Quatre à six suffisent. Une photo principale nette et récente, où ton visage est visible et non recadré depuis une photo de groupe. Ensuite, des photos qui racontent quelque chose : un lieu, une activité, une soirée. Évite les photos qui datent de plusieurs années — le décalage se remarque au premier rendez-vous et coûte plus cher qu’une photo moins flatteuse.
Qu’est-ce qu’il faut écrire dans une bio d’application de rencontre ?
Deux à quatre phrases suffisent, à condition qu’elles soient précises. « J’aime voyager et rigoler » ne dit rien parce que tout le monde pourrait l’écrire. « Je cherche quelqu’un qui accepte de tester le pire café du quartier avec moi » donne une accroche, un ton et une intention. Le rôle d’une bio n’est pas de te résumer : c’est de donner une prise.
Comment commencer une conversation après un match ?
Choisis un élément précis de son profil, pose une question ouverte dessus, puis ajoute quelque chose sur toi. Un message qui donne matière à répondre obtient beaucoup plus qu’un « salut ». Évite l’enchaînement de questions : trois questions d’affilée sans rien partager ressemble à un interrogatoire.
Pourquoi les conversations s’arrêtent-elles après quelques messages ?
Le plus souvent parce que l’échange ne progresse pas : questions fermées des deux côtés, rien de personnel partagé, et plus rien à dire au bout de trois messages. L’autre cause fréquente est le déséquilibre — une personne fournit tout l’effort, l’autre répond par monosyllabes.

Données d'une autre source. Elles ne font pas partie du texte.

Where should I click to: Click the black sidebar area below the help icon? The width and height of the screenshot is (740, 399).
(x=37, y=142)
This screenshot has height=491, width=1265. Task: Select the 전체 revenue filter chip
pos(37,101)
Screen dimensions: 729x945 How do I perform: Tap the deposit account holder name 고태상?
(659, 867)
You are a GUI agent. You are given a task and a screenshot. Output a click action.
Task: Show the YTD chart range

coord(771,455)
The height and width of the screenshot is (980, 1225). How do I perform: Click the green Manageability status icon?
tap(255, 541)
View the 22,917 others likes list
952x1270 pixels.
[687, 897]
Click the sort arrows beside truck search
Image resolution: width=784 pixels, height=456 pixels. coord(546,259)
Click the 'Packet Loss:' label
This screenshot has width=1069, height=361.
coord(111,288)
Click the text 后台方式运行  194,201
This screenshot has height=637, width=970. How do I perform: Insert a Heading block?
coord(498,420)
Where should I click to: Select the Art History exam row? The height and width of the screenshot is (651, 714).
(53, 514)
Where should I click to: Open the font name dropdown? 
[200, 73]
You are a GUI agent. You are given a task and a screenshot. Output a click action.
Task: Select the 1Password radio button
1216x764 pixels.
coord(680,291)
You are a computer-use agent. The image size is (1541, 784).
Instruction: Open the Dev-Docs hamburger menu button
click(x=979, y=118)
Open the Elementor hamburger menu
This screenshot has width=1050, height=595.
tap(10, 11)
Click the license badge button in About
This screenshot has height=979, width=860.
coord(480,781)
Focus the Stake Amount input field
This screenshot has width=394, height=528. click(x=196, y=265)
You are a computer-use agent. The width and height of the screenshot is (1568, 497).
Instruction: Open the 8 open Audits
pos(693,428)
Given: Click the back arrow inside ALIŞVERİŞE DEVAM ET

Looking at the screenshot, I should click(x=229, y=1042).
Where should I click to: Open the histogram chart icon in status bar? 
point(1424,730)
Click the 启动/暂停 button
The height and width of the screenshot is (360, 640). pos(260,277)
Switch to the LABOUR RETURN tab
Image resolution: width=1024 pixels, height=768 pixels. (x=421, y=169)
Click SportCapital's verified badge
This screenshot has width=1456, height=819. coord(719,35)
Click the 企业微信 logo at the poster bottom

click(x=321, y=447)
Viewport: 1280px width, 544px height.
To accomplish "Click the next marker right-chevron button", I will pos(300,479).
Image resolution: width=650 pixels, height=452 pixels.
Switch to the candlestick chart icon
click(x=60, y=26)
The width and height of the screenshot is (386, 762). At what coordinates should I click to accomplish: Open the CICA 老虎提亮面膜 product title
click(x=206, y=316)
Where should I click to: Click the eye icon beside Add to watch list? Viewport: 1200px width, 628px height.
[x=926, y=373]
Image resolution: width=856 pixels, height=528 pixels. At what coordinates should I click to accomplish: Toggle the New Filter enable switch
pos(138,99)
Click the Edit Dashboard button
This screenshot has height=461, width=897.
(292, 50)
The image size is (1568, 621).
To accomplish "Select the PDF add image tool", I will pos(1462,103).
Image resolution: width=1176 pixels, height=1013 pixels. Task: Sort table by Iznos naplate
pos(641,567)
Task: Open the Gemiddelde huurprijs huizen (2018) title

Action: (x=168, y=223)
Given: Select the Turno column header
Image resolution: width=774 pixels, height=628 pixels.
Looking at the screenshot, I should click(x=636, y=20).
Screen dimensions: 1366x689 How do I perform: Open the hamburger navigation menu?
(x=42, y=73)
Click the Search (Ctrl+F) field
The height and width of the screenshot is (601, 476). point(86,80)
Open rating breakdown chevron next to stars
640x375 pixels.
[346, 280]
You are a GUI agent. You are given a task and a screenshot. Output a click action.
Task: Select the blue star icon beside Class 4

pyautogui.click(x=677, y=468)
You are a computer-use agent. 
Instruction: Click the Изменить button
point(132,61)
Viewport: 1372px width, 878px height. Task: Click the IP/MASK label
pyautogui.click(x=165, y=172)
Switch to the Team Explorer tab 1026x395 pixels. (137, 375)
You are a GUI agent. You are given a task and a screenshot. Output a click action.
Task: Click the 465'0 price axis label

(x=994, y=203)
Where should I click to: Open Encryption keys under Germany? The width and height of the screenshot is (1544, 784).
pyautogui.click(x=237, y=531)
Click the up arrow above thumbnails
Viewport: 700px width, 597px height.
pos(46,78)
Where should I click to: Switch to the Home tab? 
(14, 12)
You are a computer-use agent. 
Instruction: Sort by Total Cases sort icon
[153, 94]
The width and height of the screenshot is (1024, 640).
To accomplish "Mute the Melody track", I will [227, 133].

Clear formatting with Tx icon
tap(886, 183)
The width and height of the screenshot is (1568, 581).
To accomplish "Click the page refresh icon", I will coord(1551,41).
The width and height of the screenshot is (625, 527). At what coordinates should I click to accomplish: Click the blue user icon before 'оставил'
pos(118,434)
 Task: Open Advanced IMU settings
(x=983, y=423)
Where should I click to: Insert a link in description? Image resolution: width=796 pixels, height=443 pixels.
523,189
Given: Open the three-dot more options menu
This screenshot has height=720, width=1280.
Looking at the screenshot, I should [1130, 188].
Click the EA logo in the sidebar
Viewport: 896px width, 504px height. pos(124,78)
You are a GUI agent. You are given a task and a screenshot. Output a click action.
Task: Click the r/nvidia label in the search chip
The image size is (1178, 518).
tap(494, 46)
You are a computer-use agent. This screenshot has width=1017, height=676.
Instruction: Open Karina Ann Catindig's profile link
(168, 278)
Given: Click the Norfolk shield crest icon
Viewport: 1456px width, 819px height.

Ce n’est pas un échec, c’est une information.
Pourquoi certaines personnes ghostent-elles ?
Les raisons varient : perte d’intérêt, plusieurs conversations en parallèle, inconfort à annoncer un refus, ou parfois un réel souci de sécurité. Une étude expérimentale américaine montre que les préoccupations de sécurité augmentent nettement l’intention de disparaître plutôt que de refuser directement. Se faire ghoster n’est presque jamais un verdict sur ta valeur.
Combien de temps faut-il attendre avant de proposer un rendez-vous ?
Il n’existe pas de nombre magique de jours ou de messages. Le bon moment se reconnaît à des signes : les réponses s’allongent, les questions circulent dans les deux sens, la personne partage des choses qu’on ne met pas dans un profil. Quand ces signes sont là, propose. Trop attendre est aussi risqué que proposer trop tôt.
Comment savoir si l’autre personne est réellement intéressée ?
Regarde la réciprocité plutôt que l’enthousiasme. Une personne intéressée pose des questions, relance quand l’échange s’essouffle, et répond à une proposition par une contre-proposition concrète plutôt que par « oui, un de ces quatre ». La rapidité de réponse, elle, ne veut pas dire grand-chose.
Comment rester en sécurité lors d’un premier rendez-vous ?
Choisis un lieu public et fréquenté, à une heure raisonnable. Déplace-toi par tes propres moyens à l’aller comme au retour. Dis à quelqu’un de confiance où tu vas et avec qui. Garde ton adresse personnelle pour plus tard. Et si quelque chose te met mal à l’aise, tu as le droit de partir sans te justifier.